Work to do — In the dinner menu below, why was lots of butter added after the sliced bread went into the pan? Answer in one to three sentences.

Document excerpt —
★ ★ ★

Dinner Menu for 29/05/2019

Sautéed Chestnut Mushrooms with Apples on Walnut Toasts with a Dijon Mustard Dressing

 (√Dairy, √Gluten, √Mustard, √Nuts, √Vegetarian)

 

Oven Roast Breast of Guinea Fowl with Black Pudding & Braised Red Cabbage

(√Dairy, √Eggs, √Pork)

 

Steamed Orange Sponge with Hot Orange Sauce and Vanilla Ice-cream

 (√Dairy, √Eggs, √Gluten, √Vegetarian)

Finally really pleased with this dish. Made the Walnut Bread, Bramley Apple puree, sautéed Apple, wafer thin Apple and Apple brunoise. Prepared and sliced the Mushrooms nice and thickly and made a Mushroom Puree with the trimmings. The dressing was made with Crème Fraîche, finely diced Shallot, Dijon Mustard, Cidre Vinegar and seasoning. Added the Apple brunoise just before serving. Toasted the sliced Bread in the pan then added lots of Butter to make it crispy and hot. Served Leaves, Apple puree, sliced Apple, hot sauteed Mushrooms, sauteed Apple and toasted Bread on the plate, added a little Salad Dressing and the Dijon Dressing and sprinkled with toasted Walnuts.

★ ★ ★

Dataset rows —
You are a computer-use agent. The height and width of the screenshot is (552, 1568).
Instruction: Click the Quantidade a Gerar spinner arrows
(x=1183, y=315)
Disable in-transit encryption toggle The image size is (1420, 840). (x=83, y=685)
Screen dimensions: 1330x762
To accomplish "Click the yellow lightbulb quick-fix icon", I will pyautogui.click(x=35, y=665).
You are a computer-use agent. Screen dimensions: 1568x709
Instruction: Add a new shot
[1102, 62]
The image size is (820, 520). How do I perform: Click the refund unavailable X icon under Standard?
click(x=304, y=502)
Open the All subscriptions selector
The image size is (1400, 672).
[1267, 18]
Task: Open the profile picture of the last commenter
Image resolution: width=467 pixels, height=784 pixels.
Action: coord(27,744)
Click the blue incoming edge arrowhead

★ ★ ★

Task result — After the sliced walnut bread was toasted in the pan, lots of butter was added to make it crispy and hot.